January marks the official start of the “season” for juniors planning to attend college immediately after high school.
Now is the time because the first semester or second term is ending and some students have practice SAT or ACT test scores back. With a current GPA in hand and at least some sense of how they are likely to score on standardized testing, students have a general idea of the academic level of the schools that might be a good fit for them. That makes it a little easier to narrow down the list from the thousands of potential colleges to which your child might be interested in applying.
Your child probably doesn’t need to be reminded that this is the year that colleges will examine most critically to see that a student is challenging him or herself academically. Your student should make extra effort to participate in class discussions, as junior year teachers are typically the ones asked to write recommendation letters. This participation can also take the form of asking for extra help or attending review sessions – skills that will be needed in college as well!
Hopefully, your student has been able to participate in activities this year outside of class (sports, clubs, jobs, etc.). There need not be a lot of activities, but it is beneficial to participate in something in addition to academics. Also, all students need a social outlet and something to look forward to so that they can buckle down to the academics of junior year.
Many students are involved in test prep to prepare for the taking of the SAT or ACT this spring. Test scores can add to the strength of an application if this is an area where your child excels. Most colleges have said that they will continue to be “Test Optional” for the Class of 2024, so some students may opt out of testing altogether if they really struggle in this area. Make sure your child has asked the counseling department to help with obtaining testing accommodations if they use them for tests at school.

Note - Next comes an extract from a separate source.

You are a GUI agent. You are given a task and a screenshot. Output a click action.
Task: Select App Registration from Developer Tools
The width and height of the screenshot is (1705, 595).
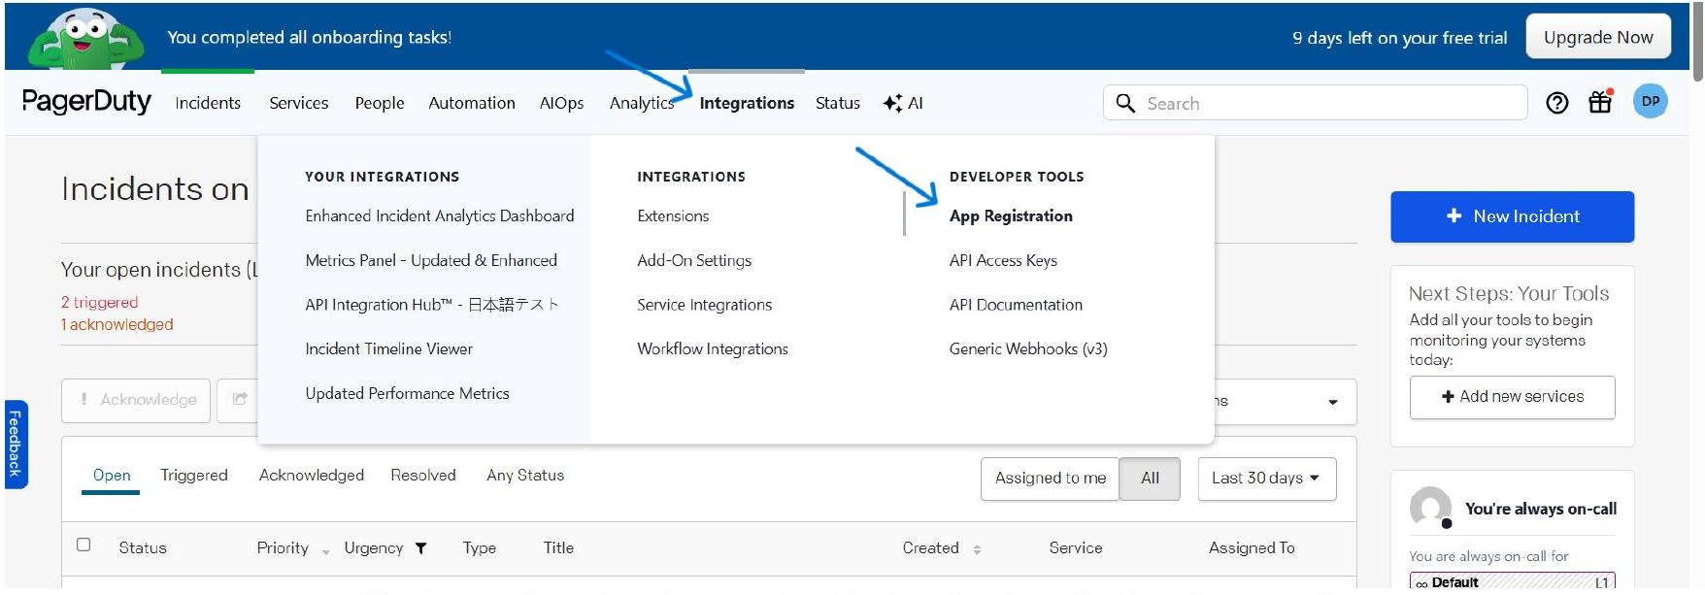coord(1011,215)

Finally, some extra sleep, eating well, and regular exercise will go a long way and plant the seeds to continue these habits in college (easier said than done, I know). Overall, Job One remains doing the best they can academically to keep grades up.
Beginning the College Exploration Process
For starters, I recommend setting up a family meeting to talk about college in general and to share expectations of both you and your child. The first question should always be: Does your child want to go to college and do all those involved consider this a good plan for immediately after high school?
Keep in mind that there are students who are not yet ready, and it has become much more common (and acceptable) for students to take a “gap year” to travel, volunteer, work, etc., with plans to enter college when they are a bit more mature and college-minded.
Some students may benefit by pursuing a “transition to college” program that will provide more support with academic and social independence. It may also make sense to think about a community college, with plans to pursue an associate degree or a certificate program first and then (if desired) transfer to a four-year school upon completion.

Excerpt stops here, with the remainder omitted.